Читать «Волтерьянец» онлайн - страница 18

Всеволод Сергеевич Соловьев

— Какой конец? — спросил Нарышкин.

— А я почем знаю, но, так или иначе, все это должно измениться. Долго жить в таком положении государство не может. Что же касается до меня, вы мне оказали большую услугу, вы ободрили меня, и теперь мне уже не страшно подумать о представлении его светлости.

— А ведь только это и нужно было, друг любезный! — весело сказал Нарышкин.

Сергей простился с «Левушкой» и уехал к себе, разбираясь в мыслях, вызванных этим разговором.

IV. «ДНЕЙ ГРАЖДАНИН ЗОЛОТЫХ»

После целой недели ненастья петербургское сентябрьское небо наконец прояснилось. Солнечное утро заглянуло в полуспущенные занавеси одной из комнат Зимнего дворца.

Это была обширная комната, которой трудно было дать определенно наименование. Ее бы следовало назвать спальней, но можно было назвать и уборной, и кабинетом, и приемной, и всем, чем угодно. Самая разнообразная мебель и мало подходящие друг к другу предметы наполняли ее. В глубине, под дорогим штофным балдахином, виднелась золоченая кровать, неподалеку от нее стоял туалетный стол с большим венецианским зеркалом, уставленный всякими скляночками и баночками, гребешками и щетками, одним словом, вещами, необходимыми скорее для женского, чем для мужского туалета. По стенам висело несколько больших и малых картин с самыми разнообразными сюжетами; и между ними, на самых видных местах, превосходные портреты императрицы Екатерины. На всех этих портретах она была похожа и в то же время необыкновенно красива и моложава.

Ближе к окнам стоял письменный стол, заваленный бумагами; возле него этажерка с книгами. На другом столе лежали, очевидно, небрежно брошенные орденские звезды и другие знаки отличия. На нескольких стульях виднелись различные принадлежности мужского костюма. Рядом с ночным столиком, приставленным к кровати, был придвинут еще другой, тяжелый, вычурный столик мозаичной работы, и на нем стояла перламутровая открытая шкатулка.

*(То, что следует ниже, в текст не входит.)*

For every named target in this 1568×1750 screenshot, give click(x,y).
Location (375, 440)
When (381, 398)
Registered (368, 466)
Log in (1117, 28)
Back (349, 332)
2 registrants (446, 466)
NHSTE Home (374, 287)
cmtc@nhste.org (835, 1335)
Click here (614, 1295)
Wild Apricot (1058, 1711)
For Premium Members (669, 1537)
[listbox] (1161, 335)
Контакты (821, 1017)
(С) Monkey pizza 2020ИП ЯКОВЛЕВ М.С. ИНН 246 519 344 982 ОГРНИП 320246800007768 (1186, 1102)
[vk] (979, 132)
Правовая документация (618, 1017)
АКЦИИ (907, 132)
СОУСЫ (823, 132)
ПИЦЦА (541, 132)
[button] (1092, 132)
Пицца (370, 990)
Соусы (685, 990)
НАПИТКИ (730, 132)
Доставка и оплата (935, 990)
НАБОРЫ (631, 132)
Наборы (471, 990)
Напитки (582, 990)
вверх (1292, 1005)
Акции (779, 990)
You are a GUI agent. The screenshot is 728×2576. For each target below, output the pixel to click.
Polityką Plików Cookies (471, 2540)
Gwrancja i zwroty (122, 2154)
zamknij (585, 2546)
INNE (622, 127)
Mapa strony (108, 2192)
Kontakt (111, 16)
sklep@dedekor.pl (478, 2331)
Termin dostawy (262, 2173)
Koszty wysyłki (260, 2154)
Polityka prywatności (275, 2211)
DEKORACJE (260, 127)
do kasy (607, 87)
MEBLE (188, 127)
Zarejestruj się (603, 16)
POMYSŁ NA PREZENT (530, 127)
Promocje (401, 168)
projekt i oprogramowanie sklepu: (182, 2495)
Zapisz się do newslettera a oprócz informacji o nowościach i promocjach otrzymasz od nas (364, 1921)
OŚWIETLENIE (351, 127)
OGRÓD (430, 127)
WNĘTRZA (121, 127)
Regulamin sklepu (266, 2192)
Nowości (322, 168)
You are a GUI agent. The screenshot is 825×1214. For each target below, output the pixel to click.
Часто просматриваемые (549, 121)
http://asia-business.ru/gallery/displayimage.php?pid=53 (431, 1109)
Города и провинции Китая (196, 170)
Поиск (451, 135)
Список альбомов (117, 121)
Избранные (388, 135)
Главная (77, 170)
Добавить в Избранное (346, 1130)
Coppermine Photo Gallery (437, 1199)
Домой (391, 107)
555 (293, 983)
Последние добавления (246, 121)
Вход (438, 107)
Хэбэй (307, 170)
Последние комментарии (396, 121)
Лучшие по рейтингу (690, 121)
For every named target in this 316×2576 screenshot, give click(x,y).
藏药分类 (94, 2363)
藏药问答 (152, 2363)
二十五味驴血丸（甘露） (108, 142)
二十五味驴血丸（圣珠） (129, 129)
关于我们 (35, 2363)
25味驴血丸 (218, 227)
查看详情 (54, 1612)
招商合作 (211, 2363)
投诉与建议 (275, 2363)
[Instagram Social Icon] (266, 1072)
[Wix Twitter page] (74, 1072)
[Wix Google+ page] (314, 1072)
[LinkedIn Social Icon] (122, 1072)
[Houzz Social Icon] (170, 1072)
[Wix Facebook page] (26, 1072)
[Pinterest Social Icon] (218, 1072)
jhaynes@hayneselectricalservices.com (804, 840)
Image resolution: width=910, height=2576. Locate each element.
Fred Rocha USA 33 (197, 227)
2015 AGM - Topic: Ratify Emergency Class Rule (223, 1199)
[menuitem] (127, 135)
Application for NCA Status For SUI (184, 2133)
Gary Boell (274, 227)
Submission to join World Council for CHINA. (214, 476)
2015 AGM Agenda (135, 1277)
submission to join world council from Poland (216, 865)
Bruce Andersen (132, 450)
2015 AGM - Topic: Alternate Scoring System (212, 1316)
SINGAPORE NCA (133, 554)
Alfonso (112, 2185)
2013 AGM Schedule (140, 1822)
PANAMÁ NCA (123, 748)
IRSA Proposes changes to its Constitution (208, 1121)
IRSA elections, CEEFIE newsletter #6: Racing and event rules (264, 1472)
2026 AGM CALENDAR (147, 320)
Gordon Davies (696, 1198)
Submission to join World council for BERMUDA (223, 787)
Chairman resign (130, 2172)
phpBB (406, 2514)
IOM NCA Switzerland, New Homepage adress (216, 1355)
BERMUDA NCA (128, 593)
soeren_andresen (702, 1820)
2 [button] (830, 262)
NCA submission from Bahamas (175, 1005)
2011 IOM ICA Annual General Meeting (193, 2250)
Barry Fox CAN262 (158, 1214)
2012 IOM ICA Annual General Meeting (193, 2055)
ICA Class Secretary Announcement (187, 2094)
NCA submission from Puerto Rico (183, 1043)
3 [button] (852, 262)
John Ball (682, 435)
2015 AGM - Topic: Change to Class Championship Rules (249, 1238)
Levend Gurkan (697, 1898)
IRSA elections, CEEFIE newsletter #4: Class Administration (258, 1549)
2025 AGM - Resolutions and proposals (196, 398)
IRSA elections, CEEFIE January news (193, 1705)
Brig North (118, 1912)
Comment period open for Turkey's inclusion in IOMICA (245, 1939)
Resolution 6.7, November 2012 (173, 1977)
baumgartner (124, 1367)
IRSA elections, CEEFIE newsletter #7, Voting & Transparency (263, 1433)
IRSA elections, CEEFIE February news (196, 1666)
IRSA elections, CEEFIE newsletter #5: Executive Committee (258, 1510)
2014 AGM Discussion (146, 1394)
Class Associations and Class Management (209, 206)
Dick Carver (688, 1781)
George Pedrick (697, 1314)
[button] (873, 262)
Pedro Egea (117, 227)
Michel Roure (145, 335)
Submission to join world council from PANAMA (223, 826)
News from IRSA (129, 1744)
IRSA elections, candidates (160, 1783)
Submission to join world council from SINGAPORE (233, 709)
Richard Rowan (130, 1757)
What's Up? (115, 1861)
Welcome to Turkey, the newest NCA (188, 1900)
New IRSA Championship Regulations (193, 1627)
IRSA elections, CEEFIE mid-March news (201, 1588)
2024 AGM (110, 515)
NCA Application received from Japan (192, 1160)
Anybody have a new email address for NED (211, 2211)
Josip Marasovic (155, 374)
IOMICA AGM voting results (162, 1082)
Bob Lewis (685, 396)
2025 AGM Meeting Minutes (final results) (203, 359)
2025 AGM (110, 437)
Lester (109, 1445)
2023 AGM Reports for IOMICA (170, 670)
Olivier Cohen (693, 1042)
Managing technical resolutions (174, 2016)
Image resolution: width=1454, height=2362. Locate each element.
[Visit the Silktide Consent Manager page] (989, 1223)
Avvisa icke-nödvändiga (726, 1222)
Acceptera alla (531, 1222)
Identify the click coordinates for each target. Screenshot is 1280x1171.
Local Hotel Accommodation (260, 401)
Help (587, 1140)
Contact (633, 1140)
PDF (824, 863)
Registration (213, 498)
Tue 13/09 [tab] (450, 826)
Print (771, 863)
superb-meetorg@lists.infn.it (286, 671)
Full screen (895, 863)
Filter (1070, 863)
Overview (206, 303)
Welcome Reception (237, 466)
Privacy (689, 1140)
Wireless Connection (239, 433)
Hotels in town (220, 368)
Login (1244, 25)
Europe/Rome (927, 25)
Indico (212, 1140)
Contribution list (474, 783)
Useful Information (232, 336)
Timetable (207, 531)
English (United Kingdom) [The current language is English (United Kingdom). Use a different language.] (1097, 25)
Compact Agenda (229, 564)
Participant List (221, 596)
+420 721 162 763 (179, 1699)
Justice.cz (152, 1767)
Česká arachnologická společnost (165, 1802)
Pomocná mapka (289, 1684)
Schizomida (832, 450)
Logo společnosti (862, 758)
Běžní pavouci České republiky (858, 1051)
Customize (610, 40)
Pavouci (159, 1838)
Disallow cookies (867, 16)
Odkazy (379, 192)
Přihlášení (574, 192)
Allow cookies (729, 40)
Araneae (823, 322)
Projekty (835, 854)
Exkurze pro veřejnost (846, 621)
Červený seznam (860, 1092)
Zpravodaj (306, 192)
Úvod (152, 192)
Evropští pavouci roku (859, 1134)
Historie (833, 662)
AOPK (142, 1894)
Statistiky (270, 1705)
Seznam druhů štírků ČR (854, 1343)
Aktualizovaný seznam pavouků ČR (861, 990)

Шкатулка вся была полна драгоценными украшениями, по преимуществу табакерками и перстнями. И все это сверкало огромными бриллиантами чистейшей воды, превосходными рубинами, изумрудами и яхонтами.

Но несмотря на роскошные, драгоценные вещи, разбросанные повсюду, несмотря на золото, шелк и бархат, эта комната поражала своим беспорядком, своей неряшливостью.

У ног кровати, на табуретке, прикрытой пушистым одеялом, спала, свернувшись, маленькая обезьяна. Она иногда вздрагивала, приподнимала свою безобразную и смешную мордочку, мигала большими черными глазами, нюхала воздух, зевала во весь огромный рот и чесала за ухом с ужимками и манерами уже проснувшегося, но желающего еще полениться и понежиться человека. Почесавшись, поморгав и позевав, обезьянка повертывала мордочку по направлению к кровати, заглядывала под занавеску балдахина, прислушивалась и затем опять свертывалась в клубочек и засыпала.

Все было тихо в комнате. Только из-за запертой двери доносился едва слышный шепот, прерывавшийся иногда таким же тихим возгласом:

«Ш-ш!»

Но вот под балдахином кто-то зевнул раз, другой. Небольшая мужская рука, с длинными розовыми ногтями, сдернула занавес, на пышных подушках обрисовался тонкий профиль молодого красивого лица.